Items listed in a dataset
┌──
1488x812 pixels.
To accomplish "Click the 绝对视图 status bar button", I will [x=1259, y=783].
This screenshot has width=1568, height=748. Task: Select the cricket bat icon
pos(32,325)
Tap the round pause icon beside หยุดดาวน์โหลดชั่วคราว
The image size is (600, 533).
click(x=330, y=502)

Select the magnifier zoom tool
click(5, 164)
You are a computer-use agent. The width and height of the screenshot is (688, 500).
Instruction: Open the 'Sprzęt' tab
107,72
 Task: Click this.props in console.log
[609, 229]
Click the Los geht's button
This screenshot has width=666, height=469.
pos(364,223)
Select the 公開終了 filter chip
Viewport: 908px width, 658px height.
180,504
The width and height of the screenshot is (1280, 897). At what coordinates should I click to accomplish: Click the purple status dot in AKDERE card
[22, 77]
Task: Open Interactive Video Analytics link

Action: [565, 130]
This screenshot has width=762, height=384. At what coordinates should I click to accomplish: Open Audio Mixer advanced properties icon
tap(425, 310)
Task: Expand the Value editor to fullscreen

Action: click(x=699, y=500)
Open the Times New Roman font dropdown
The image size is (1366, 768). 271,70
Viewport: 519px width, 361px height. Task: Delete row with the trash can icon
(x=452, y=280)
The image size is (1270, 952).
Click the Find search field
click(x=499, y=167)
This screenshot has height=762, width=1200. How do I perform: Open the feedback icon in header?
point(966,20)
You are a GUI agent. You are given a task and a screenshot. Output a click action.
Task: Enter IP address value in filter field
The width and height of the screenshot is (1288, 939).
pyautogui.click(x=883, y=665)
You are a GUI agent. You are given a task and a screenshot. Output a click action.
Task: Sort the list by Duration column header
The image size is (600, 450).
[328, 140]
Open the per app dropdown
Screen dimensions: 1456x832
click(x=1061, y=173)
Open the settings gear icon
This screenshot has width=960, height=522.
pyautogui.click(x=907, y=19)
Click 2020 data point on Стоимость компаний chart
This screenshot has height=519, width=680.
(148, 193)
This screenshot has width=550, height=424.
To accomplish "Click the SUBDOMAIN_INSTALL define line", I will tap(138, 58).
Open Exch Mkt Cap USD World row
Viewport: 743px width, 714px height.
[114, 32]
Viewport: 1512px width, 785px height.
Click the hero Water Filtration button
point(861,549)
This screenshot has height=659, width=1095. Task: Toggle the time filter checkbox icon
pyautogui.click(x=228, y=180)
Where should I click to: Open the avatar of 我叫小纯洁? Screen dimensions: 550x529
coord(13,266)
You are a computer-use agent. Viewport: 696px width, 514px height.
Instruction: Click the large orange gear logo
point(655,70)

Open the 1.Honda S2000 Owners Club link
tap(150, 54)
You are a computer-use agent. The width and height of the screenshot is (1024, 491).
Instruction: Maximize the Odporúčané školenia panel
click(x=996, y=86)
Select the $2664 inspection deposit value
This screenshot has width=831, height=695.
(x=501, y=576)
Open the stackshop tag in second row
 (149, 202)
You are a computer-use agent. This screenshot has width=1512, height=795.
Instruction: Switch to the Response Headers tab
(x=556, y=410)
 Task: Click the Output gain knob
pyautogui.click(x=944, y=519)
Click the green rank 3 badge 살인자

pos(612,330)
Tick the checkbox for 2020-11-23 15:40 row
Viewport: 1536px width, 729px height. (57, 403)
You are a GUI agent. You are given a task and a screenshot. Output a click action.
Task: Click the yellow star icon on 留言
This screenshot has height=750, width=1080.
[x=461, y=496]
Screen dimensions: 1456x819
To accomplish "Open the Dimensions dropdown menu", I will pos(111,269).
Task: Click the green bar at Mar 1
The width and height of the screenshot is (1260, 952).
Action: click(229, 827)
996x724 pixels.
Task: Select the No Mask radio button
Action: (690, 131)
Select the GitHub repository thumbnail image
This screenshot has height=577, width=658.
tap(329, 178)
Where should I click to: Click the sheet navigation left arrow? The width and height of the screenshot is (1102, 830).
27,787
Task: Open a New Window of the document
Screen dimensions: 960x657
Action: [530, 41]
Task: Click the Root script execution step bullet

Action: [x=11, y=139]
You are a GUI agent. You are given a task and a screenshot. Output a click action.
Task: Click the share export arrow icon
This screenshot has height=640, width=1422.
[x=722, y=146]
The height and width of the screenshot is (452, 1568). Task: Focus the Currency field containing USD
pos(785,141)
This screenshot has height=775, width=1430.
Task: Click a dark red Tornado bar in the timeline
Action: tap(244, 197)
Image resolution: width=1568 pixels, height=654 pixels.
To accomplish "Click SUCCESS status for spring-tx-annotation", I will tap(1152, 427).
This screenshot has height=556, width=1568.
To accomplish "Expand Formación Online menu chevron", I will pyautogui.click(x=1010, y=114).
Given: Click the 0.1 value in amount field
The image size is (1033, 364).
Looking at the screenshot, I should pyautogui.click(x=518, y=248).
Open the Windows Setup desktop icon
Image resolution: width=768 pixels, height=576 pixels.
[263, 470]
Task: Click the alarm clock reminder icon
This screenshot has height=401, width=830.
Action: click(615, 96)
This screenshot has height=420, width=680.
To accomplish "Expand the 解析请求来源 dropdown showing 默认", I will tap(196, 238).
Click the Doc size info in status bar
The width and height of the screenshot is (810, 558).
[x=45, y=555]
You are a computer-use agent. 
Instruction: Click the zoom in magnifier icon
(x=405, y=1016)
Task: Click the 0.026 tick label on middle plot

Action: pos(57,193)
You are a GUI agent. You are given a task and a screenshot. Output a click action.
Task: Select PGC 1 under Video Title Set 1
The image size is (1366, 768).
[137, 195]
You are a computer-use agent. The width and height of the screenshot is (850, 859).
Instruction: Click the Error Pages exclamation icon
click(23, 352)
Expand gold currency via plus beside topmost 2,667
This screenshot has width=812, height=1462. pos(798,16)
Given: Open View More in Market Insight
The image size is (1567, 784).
└──
▶ [What you have to do] The full set of entries must be transcribed exactly.

▶ [Result for this exercise]
1488x812 pixels.
To accomplish "Click the 绝对视图 status bar button", I will [x=1259, y=783].
This screenshot has width=1568, height=748. Task: Select the cricket bat icon
pos(32,325)
Tap the round pause icon beside หยุดดาวน์โหลดชั่วคราว
The image size is (600, 533).
click(x=330, y=502)

Select the magnifier zoom tool
click(5, 164)
You are a computer-use agent. The width and height of the screenshot is (688, 500).
Instruction: Open the 'Sprzęt' tab
107,72
 Task: Click this.props in console.log
[609, 229]
Click the Los geht's button
This screenshot has width=666, height=469.
pos(364,223)
Select the 公開終了 filter chip
Viewport: 908px width, 658px height.
180,504
The width and height of the screenshot is (1280, 897). At what coordinates should I click to accomplish: Click the purple status dot in AKDERE card
[22, 77]
Task: Open Interactive Video Analytics link

Action: [565, 130]
This screenshot has width=762, height=384. At what coordinates should I click to accomplish: Open Audio Mixer advanced properties icon
tap(425, 310)
Task: Expand the Value editor to fullscreen

Action: click(x=699, y=500)
Open the Times New Roman font dropdown
The image size is (1366, 768). 271,70
Viewport: 519px width, 361px height. Task: Delete row with the trash can icon
(x=452, y=280)
The image size is (1270, 952).
Click the Find search field
click(x=499, y=167)
This screenshot has height=762, width=1200. How do I perform: Open the feedback icon in header?
point(966,20)
You are a GUI agent. You are given a task and a screenshot. Output a click action.
Task: Enter IP address value in filter field
The width and height of the screenshot is (1288, 939).
pyautogui.click(x=883, y=665)
You are a GUI agent. You are given a task and a screenshot. Output a click action.
Task: Sort the list by Duration column header
The image size is (600, 450).
[328, 140]
Open the per app dropdown
Screen dimensions: 1456x832
click(x=1061, y=173)
Open the settings gear icon
This screenshot has width=960, height=522.
pyautogui.click(x=907, y=19)
Click 2020 data point on Стоимость компаний chart
This screenshot has height=519, width=680.
(148, 193)
This screenshot has width=550, height=424.
To accomplish "Click the SUBDOMAIN_INSTALL define line", I will tap(138, 58).
Open Exch Mkt Cap USD World row
Viewport: 743px width, 714px height.
[114, 32]
Viewport: 1512px width, 785px height.
Click the hero Water Filtration button
point(861,549)
This screenshot has height=659, width=1095. Task: Toggle the time filter checkbox icon
pyautogui.click(x=228, y=180)
Where should I click to: Open the avatar of 我叫小纯洁? Screen dimensions: 550x529
coord(13,266)
You are a computer-use agent. Viewport: 696px width, 514px height.
Instruction: Click the large orange gear logo
point(655,70)

Open the 1.Honda S2000 Owners Club link
tap(150, 54)
You are a computer-use agent. The width and height of the screenshot is (1024, 491).
Instruction: Maximize the Odporúčané školenia panel
click(x=996, y=86)
Select the $2664 inspection deposit value
This screenshot has width=831, height=695.
(x=501, y=576)
Open the stackshop tag in second row
 (149, 202)
You are a computer-use agent. This screenshot has width=1512, height=795.
Instruction: Switch to the Response Headers tab
(x=556, y=410)
 Task: Click the Output gain knob
pyautogui.click(x=944, y=519)
Click the green rank 3 badge 살인자

pos(612,330)
Tick the checkbox for 2020-11-23 15:40 row
Viewport: 1536px width, 729px height. (57, 403)
You are a GUI agent. You are given a task and a screenshot. Output a click action.
Task: Click the yellow star icon on 留言
This screenshot has height=750, width=1080.
[x=461, y=496]
Screen dimensions: 1456x819
To accomplish "Open the Dimensions dropdown menu", I will pos(111,269).
Task: Click the green bar at Mar 1
The width and height of the screenshot is (1260, 952).
Action: click(229, 827)
996x724 pixels.
Task: Select the No Mask radio button
Action: (690, 131)
Select the GitHub repository thumbnail image
This screenshot has height=577, width=658.
tap(329, 178)
Where should I click to: Click the sheet navigation left arrow? The width and height of the screenshot is (1102, 830).
27,787
Task: Open a New Window of the document
Screen dimensions: 960x657
Action: [530, 41]
Task: Click the Root script execution step bullet

Action: [x=11, y=139]
You are a GUI agent. You are given a task and a screenshot. Output a click action.
Task: Click the share export arrow icon
This screenshot has height=640, width=1422.
[x=722, y=146]
The height and width of the screenshot is (452, 1568). Task: Focus the Currency field containing USD
pos(785,141)
This screenshot has height=775, width=1430.
Task: Click a dark red Tornado bar in the timeline
Action: tap(244, 197)
Image resolution: width=1568 pixels, height=654 pixels.
To accomplish "Click SUCCESS status for spring-tx-annotation", I will tap(1152, 427).
This screenshot has height=556, width=1568.
To accomplish "Expand Formación Online menu chevron", I will pyautogui.click(x=1010, y=114).
Given: Click the 0.1 value in amount field
The image size is (1033, 364).
Looking at the screenshot, I should pyautogui.click(x=518, y=248).
Open the Windows Setup desktop icon
Image resolution: width=768 pixels, height=576 pixels.
[263, 470]
Task: Click the alarm clock reminder icon
This screenshot has height=401, width=830.
Action: click(615, 96)
This screenshot has height=420, width=680.
To accomplish "Expand the 解析请求来源 dropdown showing 默认", I will tap(196, 238).
Click the Doc size info in status bar
The width and height of the screenshot is (810, 558).
[x=45, y=555]
You are a computer-use agent. 
Instruction: Click the zoom in magnifier icon
(x=405, y=1016)
Task: Click the 0.026 tick label on middle plot

Action: pos(57,193)
You are a GUI agent. You are given a task and a screenshot. Output a click action.
Task: Select PGC 1 under Video Title Set 1
The image size is (1366, 768).
[137, 195]
You are a computer-use agent. The width and height of the screenshot is (850, 859).
Instruction: Click the Error Pages exclamation icon
click(23, 352)
Expand gold currency via plus beside topmost 2,667
This screenshot has width=812, height=1462. pos(798,16)
Given: Open View More in Market Insight
The image size is (1567, 784).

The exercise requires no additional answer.